Sitting in a chair does not make you a leader.
(Not even if it is a really nice chair).
I struggled for a long time over the difference between being a leader and being a manager. I knew there was an important way to parse the two, but it took me a while to figure it out.
It is a fundamental discussion point for everyone to realize because it is the first step in leadership development. It is the demarcation point when you invest in your future leaders and potential succession pool.
The nuance leads to planning for responsibilities and expectations. Some people believe that a place and position is enough and leadership is automatic. Many people would equate the occupancy of a supervisory position as being a leader. Leadership is not automatic, but a mindful application of communications, developing relationship, and influence.
The two words are often used as synonyms, but in my mind they are not the same concept. I’ve always felt that management referred to resources and leadership implied a component of motivation.
If you have a job and you manage time, money, materials, or personnel, you are not a leader. You are a manager.
The terms I find the most useful are transactional and transformational leadership.[1]
Transactional
I deem a “transactional leader” as a manager. Transactional leadership is a basic economic relationship: I give you a task, I provide the means and the resources, you perform the task, and I pay you for the task.
The appropriate conditions for the effective use of transactional leadership and when the tasks are highly repetitive and the need for personal subordinate interactions are low.
I have heard the comment “I pay them a fair wage, they should just shut up and do their jobs.” At some level, this is a fair and appropriated comment, but if it forms the basis of your leadership style, I predict a leadership fail.
Why should you or I care?

Provided material
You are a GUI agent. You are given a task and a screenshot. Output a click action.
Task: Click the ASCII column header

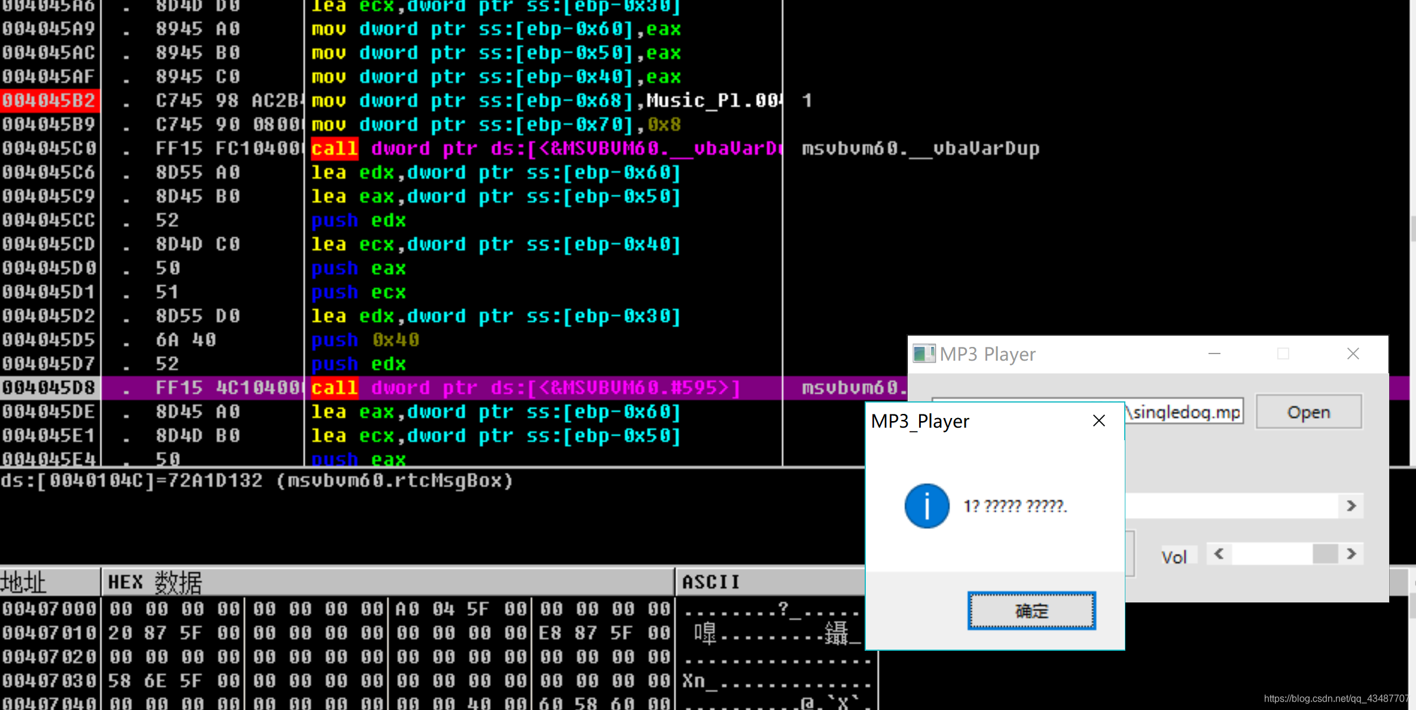[710, 582]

Required task 1
Decide whether each statement agrees with the passage on leadership and management, answering yes or no and quoting the words of the passage that settle it: (a) The author regards a transactional leader as a manager. (b) The author holds that taking a supervisory position makes someone a leader automatically. (c) The author grasped the difference between leading and managing right away.
Required task 2
Extend the passage on leadership and management, picking up after its final sentence.
The material is separate from the passage on leadership and management.

Result 1
(a) Yes: "I deem a “transactional leader” as a manager."
(b) No: "Leadership is not automatic, but a mindful application of communications, developing relationship, and influence."
(c) No: "it took me a while to figure it out."

Result 2
There may be positions in a company that require only transactional relationships. By identifying transactional positions and relationships, you can begin to delineate the amount of leadership training you might begin to invest in the managers or supervisors. Too much “leadership” from well-meaning supervisors could affect the transactional process and interfere with work efficiency.
Transformational leaders
Transformational leadership focuses on the soft skill of human relationships and communications instead of the transactions.
According to James MacGregor Burns (1978), transforming leadership is a process in which “leaders and followers help each other to advance to a higher level of morale and motivation”.[2]
Bass and Riggio evidenced in their 2006 book that transformational leaders have more satisfied subordinates than non-transformational leaders.[3]
Conclusion
Management is an activity. Not to belittle the function, it requires skill and expertise and it is essential to any organization. But, don’t confuse it with leadership. A management on-the-job training (OJT) program is not sufficient to prepare new managers for leadership challenges.
Leadership training must be a separate, parallel program that addresses the leadership challenges and skill commensurate with each higher level of responsibility. Leadership has its own skills and requires training. It is unfair to everyone to expect leadership from people who have never had that leadership experience or training. The company may pay in the long run with disgruntled employees of high employee turnover.
Managers will make the schedules, maintain the budgets, and keep the organization organized.
Leadership will motivate the employees, establish the organizational culture, drive critical decisions, and stabilize the organization in volatile times.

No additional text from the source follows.